5 Tips to Become Mortgage Free Quicker
By JD Esajian on March 1, 2019The goal for most property owners is to pay their loan off as quickly as possible. The sooner you can eliminate a mortgage payment, the better your overall financial situation will be. This is the case if you are talking about a primary residence, and especially when it comes to a rental property. Owning a rental property free and clear allows you to generate large amounts of cash flow, which can be used to pay down debt, grow your portfolio or fund your retirement. Getting to that point is not as difficult as you think. With a little bit of savvy, and a lot of discipline you can start paying down your mortgage today. The quicker you start the sooner you will be mortgage free. Here are five tips to help become mortgage free quicker.
- Consider Bi-Weekly Payments. It is no secret that the key to paying down any debt is increasing the number of payments. With a mortgage most lenders give you the option of making a bimonthly payment. This doesn’t sound like a big deal, but it has a significant impact. With a bimonthly payment you end up making more payments throughout the year. With a bimonthly payment it works out to an additional two payments a year. If those payments are to the principal, you directly reduce your balance owed. You don’t need a financial calculator or amortization schedule to see the impact of an extra payment. There are many apps available where you can see an updated amortization schedule and where you stand at all times. You can play around with extra payments, payment amounts and number of payments per year. If you do nothing else, you should consider switching from a monthly payment to a bimonthly option.

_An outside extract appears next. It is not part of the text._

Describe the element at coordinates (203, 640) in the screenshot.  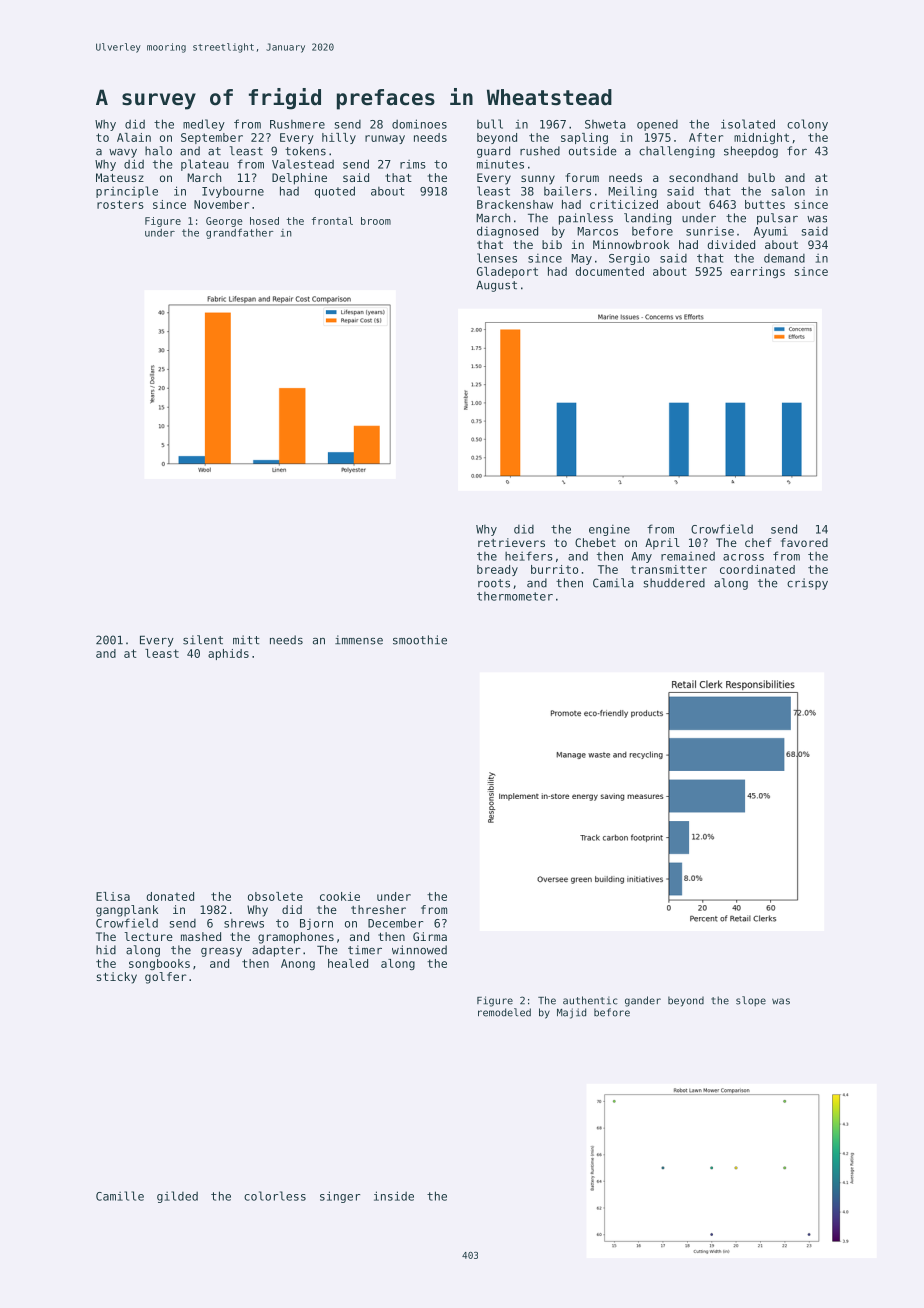
I see `silent` at that location.
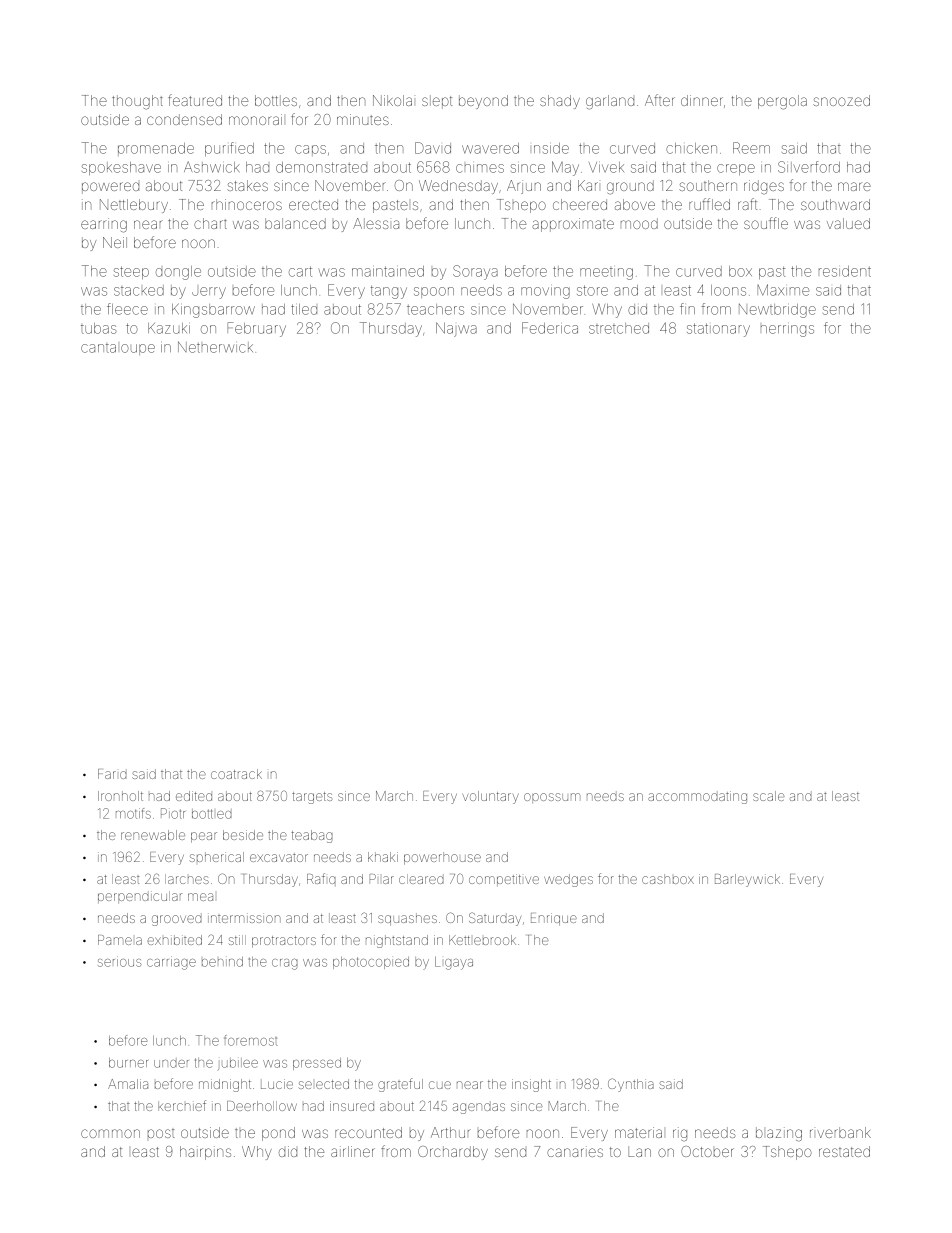  I want to click on Alessia, so click(376, 223).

- Extra Payments. A bimonthly option is a great way of knocking down principal, without even knowing it. Another option is to plan on making one extra mortgage payment every year. As simple as it sounds, by saving money every month and making an extra payment at the end of the year will greatly reduce your balance owed. On a 30-year loan, one additional payment can knock seven years off your loan term. The impact on a 15 year isn’t nearly as great, but you can still shave almost two years off the term. With the interest associated this equates to tens, if not hundreds, of thousands of dollars. Most investors can find funds to make this extra payment, whether it is from a tax refund, cash flow from a rental or simply surplus savings. The key is to make sure that the extra payment goes to your principal. Principal reduction is what accelerates the pay off. If the payment goes towards the interest, or is an extra payment, it won’t have nearly the same impact.

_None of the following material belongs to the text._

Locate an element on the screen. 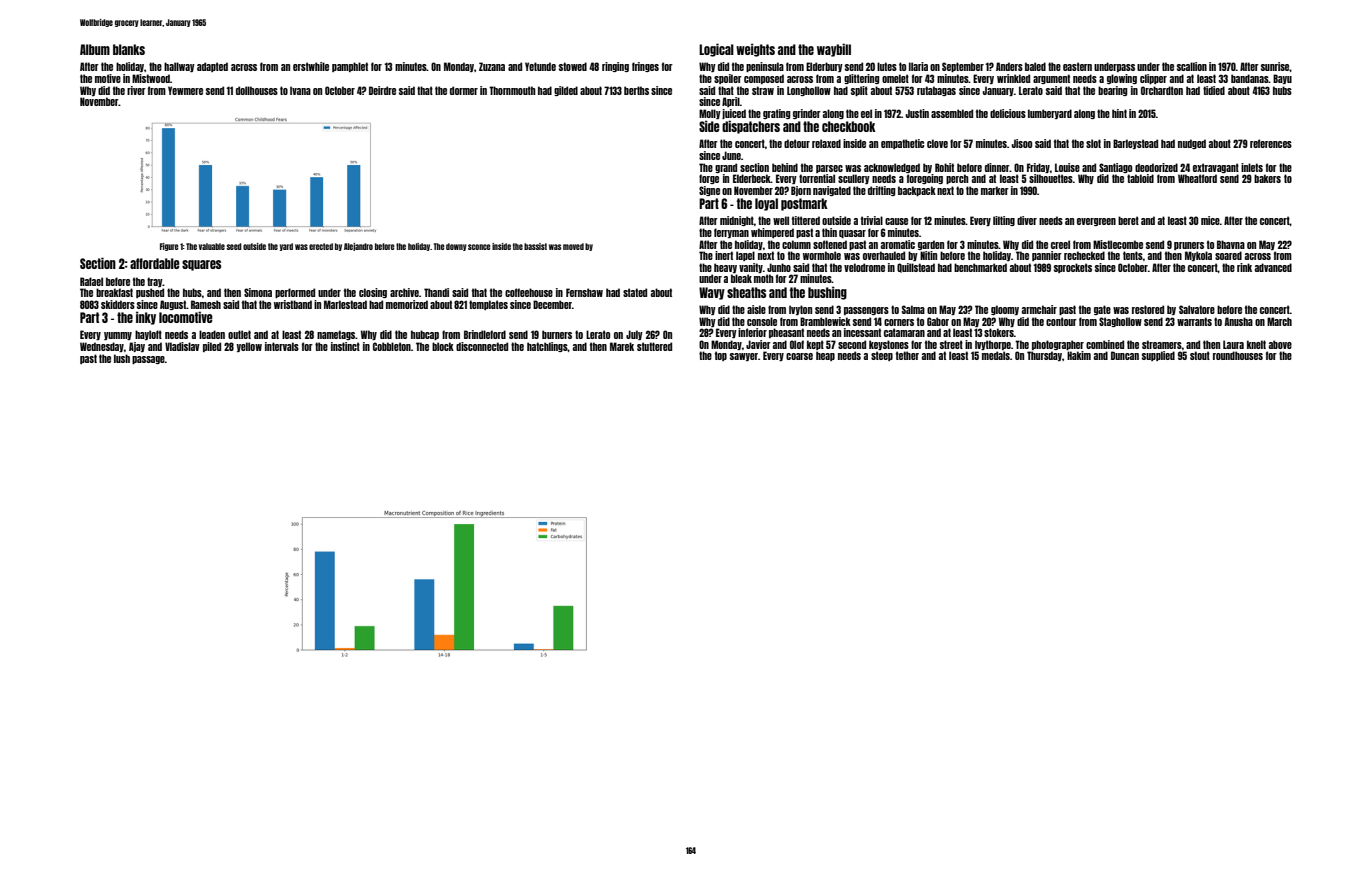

- Additional Down Payment. There are several schools of thought as to how to best use your capital. In a perfect world all money should be used to make more money. Earning interest on capital, either through traditional interest or investments, is the key to true wealth. However, this isn’t always possible. A great way to guarantee that your money is put to good use is to increase your down payment. The more money you put down on a purchase the lower your monthly payment will be and the less that is owed. Every time you put additional money towards the principal you eat away at the loan balance. Putting 25% on a purchase is certainly a significant chunk, but 50% can cut years off the loan. This splits the difference between paying cash for the property and putting down as little as possible.
- Look For Shorter Terms. Thirty years is a very long time. Even if you start investing in your 20’s, by the time you pay off your loan you will be in your 50’s. You want to be able to enjoy the fruits of your labor while you still can. There are a few different options when it comes to choosing the best loan term. If you are disciplined with your money you may be able to get away with a 30-year term, making extra payments every year. If you want the security of knowing you have a shorter loan term you can simply take a shorter loan. This puts you on the hook for a higher payment every month, but it also means you can own the house free and clear that much quicker. You can always make an extra payment, but with a 15- or 20-year loan you may not have to.
- Keep a Low Debt Profile. The biggest reason that people down pay down their loan quicker is because they can’t. It would be great to use all the residual cash flow you have on the property to cram down the principal. This isn’t possible if you need it to pay down other debts. This is especially important in the world of real estate. You can have a large portfolio, but if it is being eaten up by debt, it doesn’t make a difference. As tempting as it can be to use debt as a short-term fix, you must fight the temptation. If you do use debt, you need to pay it off as quickly as possible.
Owning a property free and clear doesn’t have to be a pipe dream. With just a few extra payments a year this can be your reality much quicker than you think.